What you should do: Output the stretch of records from the start through the line containing "tap(709, 87)", both ends included, reproducing each line exactly.

<<<<

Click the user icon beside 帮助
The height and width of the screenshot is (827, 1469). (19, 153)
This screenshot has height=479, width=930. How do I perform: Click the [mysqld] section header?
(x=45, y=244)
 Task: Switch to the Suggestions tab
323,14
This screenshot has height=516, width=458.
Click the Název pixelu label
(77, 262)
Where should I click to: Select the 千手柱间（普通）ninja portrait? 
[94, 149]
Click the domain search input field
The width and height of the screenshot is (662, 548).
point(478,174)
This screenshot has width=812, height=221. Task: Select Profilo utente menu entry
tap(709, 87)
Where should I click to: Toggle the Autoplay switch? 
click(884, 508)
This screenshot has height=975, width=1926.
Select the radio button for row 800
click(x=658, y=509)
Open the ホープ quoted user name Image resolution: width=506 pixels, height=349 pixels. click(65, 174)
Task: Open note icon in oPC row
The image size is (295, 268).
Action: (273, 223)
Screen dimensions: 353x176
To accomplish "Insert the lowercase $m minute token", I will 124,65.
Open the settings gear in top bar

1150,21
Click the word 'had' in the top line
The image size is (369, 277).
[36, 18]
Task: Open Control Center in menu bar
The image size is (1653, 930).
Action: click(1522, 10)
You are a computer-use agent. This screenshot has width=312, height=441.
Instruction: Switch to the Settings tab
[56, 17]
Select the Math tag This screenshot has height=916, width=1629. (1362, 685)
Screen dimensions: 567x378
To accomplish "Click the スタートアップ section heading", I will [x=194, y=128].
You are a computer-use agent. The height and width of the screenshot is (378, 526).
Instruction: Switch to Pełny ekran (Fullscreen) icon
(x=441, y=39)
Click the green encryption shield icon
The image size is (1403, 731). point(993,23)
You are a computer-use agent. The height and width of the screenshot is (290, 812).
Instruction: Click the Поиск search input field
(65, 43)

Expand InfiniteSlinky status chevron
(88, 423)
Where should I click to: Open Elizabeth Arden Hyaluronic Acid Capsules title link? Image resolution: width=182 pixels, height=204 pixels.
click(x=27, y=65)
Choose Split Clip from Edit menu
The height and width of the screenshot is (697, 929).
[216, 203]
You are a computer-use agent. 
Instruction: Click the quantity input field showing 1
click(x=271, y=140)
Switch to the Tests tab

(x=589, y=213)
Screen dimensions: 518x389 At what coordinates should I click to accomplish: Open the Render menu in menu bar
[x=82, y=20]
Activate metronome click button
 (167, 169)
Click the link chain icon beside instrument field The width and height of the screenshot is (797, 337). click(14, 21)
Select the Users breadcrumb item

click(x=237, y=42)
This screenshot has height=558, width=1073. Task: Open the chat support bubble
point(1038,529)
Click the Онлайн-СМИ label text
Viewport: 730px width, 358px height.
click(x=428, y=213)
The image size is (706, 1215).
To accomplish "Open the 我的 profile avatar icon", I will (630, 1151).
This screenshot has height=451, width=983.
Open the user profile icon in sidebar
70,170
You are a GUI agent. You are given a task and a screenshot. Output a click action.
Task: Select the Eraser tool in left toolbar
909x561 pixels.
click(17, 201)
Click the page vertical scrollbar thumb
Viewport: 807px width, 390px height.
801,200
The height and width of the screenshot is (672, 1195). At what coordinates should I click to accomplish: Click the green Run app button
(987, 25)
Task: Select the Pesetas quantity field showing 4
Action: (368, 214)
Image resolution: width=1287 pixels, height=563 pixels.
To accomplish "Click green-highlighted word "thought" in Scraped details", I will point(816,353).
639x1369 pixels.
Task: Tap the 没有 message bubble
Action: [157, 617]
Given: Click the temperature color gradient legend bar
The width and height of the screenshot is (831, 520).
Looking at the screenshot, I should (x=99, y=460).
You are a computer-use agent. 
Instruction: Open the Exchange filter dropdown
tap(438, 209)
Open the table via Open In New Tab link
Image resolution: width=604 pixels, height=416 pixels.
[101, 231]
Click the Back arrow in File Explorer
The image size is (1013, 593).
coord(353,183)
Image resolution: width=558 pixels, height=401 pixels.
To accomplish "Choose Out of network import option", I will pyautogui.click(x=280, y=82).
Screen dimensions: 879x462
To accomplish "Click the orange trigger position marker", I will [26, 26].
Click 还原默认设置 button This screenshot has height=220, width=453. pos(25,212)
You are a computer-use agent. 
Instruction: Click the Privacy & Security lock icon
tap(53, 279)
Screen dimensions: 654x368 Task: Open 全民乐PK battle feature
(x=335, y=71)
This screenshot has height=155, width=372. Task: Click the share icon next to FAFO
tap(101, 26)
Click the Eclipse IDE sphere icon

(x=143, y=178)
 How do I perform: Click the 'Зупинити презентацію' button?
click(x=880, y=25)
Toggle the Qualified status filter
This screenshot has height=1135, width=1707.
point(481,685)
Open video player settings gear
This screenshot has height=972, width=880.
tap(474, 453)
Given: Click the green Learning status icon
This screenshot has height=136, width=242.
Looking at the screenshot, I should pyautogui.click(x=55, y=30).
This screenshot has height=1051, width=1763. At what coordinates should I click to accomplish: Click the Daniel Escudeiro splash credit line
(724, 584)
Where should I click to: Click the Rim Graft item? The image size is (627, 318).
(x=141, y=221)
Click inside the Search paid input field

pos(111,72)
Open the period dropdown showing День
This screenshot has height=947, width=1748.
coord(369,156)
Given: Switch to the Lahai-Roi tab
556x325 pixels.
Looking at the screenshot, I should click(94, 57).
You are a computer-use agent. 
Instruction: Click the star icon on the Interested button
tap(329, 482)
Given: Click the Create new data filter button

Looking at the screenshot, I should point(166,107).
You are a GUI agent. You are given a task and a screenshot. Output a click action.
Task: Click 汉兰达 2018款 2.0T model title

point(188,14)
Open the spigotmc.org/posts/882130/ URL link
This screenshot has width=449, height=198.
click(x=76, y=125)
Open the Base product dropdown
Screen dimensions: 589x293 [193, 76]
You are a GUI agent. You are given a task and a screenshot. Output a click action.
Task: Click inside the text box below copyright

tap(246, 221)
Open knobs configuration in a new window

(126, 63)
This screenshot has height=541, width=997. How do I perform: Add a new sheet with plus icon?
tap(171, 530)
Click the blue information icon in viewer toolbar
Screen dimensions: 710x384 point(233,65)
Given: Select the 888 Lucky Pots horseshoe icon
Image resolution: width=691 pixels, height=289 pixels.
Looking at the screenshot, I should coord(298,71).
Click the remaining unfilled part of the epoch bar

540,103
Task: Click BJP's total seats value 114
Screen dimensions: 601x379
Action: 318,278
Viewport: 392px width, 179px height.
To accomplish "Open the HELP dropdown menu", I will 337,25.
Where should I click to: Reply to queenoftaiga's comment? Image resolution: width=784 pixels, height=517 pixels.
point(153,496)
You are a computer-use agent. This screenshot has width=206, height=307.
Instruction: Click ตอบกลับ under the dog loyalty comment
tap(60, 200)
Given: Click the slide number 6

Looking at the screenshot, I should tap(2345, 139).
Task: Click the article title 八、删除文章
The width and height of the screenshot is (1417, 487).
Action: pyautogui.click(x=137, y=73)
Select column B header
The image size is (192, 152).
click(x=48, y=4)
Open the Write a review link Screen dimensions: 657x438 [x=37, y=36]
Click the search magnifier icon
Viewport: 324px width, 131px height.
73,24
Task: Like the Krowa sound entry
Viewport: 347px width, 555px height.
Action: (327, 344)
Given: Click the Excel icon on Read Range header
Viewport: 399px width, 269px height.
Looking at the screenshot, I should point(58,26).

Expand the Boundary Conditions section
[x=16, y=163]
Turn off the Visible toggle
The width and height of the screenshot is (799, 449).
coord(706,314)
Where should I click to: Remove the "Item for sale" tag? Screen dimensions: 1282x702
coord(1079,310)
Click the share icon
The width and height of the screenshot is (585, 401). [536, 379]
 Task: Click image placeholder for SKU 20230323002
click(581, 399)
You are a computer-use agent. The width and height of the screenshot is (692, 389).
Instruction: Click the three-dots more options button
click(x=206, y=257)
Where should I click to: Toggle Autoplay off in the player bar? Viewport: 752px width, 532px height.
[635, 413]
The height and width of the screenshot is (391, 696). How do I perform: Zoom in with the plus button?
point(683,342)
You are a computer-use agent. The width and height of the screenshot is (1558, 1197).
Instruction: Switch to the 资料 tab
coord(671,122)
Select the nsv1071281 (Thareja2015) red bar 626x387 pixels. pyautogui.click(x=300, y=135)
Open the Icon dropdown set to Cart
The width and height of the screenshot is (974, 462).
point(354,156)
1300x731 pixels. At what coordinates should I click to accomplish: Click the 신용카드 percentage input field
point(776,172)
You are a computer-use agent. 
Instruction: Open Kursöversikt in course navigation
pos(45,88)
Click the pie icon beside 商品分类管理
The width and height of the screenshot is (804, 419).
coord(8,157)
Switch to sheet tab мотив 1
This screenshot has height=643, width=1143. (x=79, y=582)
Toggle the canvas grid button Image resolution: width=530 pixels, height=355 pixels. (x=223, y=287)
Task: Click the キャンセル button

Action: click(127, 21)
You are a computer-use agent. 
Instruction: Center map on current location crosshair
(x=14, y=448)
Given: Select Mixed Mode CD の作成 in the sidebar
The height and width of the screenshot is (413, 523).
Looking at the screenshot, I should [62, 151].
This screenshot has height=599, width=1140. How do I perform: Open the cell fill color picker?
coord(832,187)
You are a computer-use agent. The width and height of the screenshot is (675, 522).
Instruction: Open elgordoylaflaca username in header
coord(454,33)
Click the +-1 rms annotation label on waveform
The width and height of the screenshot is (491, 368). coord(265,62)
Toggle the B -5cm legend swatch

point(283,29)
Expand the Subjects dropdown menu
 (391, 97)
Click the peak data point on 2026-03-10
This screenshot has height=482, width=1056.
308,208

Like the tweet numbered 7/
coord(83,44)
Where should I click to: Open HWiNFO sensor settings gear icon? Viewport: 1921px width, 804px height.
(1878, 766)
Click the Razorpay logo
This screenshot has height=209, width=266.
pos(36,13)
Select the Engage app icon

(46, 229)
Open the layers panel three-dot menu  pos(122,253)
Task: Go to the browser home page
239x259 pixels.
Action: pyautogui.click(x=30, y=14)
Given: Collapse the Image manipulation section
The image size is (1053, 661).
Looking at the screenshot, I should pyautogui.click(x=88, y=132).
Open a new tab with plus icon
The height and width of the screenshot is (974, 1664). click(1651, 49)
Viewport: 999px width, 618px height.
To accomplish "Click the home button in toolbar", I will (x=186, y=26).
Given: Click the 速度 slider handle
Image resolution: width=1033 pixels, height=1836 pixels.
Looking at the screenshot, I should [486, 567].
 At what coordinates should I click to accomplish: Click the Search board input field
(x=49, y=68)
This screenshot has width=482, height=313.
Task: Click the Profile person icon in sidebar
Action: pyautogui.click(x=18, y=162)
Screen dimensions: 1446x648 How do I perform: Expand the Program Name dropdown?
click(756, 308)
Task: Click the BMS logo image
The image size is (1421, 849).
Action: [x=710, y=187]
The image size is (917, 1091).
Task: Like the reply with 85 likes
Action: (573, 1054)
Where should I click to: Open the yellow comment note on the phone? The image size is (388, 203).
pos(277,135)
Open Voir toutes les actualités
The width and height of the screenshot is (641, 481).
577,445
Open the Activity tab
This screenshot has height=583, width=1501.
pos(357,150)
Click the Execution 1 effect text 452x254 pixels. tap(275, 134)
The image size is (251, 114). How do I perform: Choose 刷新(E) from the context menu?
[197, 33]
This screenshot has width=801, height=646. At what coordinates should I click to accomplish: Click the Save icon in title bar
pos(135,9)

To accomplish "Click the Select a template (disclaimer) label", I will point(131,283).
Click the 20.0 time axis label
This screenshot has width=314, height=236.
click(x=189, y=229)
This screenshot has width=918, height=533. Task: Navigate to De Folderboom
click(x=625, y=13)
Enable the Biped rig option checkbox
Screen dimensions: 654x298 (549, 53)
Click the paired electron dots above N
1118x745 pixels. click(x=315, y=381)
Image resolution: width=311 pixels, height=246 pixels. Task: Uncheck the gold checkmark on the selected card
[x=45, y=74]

>>>>

Result of the task:
Click the user icon beside 帮助
The height and width of the screenshot is (827, 1469). (19, 153)
This screenshot has height=479, width=930. How do I perform: Click the [mysqld] section header?
(x=45, y=244)
 Task: Switch to the Suggestions tab
323,14
This screenshot has height=516, width=458.
Click the Název pixelu label
(77, 262)
Where should I click to: Select the 千手柱间（普通）ninja portrait? 
[94, 149]
Click the domain search input field
The width and height of the screenshot is (662, 548).
point(478,174)
This screenshot has width=812, height=221. Task: Select Profilo utente menu entry
tap(709, 87)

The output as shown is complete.